Copy out the entries below exactly as they stand, but only from the line containing "The width and height of the screenshot is (700, 397)." through the line containing "Given: Open the Refactor menu".

(Collected data entries)
<<<<

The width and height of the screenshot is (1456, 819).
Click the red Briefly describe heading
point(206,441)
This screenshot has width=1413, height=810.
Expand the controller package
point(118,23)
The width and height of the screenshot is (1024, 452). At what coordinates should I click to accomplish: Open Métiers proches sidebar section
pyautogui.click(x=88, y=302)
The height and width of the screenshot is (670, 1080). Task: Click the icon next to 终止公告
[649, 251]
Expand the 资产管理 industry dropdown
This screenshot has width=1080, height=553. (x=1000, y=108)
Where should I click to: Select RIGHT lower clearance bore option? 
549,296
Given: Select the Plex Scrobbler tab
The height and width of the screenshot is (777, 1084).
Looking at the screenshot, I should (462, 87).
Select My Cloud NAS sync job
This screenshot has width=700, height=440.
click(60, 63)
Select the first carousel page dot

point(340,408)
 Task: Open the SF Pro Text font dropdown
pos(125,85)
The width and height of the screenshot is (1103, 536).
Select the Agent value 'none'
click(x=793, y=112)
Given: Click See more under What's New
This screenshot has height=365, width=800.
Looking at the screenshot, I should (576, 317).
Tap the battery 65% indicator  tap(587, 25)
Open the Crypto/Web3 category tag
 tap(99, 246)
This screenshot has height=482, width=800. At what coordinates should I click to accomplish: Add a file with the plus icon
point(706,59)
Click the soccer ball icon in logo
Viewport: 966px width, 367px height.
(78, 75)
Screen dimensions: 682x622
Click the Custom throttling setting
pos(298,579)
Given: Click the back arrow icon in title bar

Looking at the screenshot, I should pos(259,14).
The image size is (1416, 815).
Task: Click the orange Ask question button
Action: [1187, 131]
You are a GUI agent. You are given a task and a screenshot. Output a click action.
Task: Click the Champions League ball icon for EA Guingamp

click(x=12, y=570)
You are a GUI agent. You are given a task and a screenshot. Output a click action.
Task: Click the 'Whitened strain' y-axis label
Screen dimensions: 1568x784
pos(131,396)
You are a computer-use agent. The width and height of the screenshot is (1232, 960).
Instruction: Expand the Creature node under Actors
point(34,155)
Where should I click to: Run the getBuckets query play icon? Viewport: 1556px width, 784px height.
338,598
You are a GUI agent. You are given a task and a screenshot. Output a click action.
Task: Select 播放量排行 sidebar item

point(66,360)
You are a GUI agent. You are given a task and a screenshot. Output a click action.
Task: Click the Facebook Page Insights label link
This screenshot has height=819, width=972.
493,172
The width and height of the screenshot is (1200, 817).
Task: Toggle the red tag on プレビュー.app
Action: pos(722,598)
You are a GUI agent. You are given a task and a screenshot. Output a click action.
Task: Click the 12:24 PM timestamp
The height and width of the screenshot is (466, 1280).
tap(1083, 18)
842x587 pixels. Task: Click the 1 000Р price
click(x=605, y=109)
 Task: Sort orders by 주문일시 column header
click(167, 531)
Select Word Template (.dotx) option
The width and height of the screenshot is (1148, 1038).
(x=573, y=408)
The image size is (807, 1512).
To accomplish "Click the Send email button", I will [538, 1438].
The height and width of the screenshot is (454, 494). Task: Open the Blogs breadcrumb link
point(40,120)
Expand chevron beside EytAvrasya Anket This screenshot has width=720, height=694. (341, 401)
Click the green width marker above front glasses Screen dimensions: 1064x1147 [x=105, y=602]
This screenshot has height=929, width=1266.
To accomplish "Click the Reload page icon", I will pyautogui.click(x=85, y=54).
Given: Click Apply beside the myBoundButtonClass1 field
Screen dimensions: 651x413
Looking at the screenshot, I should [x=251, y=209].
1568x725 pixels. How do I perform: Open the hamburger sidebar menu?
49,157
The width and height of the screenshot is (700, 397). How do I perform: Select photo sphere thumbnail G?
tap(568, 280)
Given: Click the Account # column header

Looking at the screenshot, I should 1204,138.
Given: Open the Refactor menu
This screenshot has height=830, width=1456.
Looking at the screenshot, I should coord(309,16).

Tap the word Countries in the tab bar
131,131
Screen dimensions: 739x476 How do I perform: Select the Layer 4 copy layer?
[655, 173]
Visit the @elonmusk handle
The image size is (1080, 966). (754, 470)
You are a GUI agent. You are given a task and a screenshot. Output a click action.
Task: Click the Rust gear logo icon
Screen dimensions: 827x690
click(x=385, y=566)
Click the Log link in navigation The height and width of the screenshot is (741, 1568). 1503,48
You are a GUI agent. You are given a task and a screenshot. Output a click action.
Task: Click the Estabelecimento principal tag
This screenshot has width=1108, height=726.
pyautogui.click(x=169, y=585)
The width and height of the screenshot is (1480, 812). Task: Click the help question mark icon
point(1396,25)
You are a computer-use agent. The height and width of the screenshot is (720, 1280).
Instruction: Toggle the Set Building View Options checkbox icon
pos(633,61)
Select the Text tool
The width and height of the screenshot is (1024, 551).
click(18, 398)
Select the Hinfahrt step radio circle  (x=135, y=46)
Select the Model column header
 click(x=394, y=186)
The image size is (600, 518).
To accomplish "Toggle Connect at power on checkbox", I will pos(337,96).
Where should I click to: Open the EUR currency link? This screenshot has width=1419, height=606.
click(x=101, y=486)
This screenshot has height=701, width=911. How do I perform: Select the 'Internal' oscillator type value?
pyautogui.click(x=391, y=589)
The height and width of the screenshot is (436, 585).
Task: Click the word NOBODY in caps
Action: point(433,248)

>>>>

#### [YOUR SOLUTION]
The width and height of the screenshot is (700, 397). How do I perform: Select photo sphere thumbnail G?
tap(568, 280)
Given: Click the Account # column header

Looking at the screenshot, I should 1204,138.
Given: Open the Refactor menu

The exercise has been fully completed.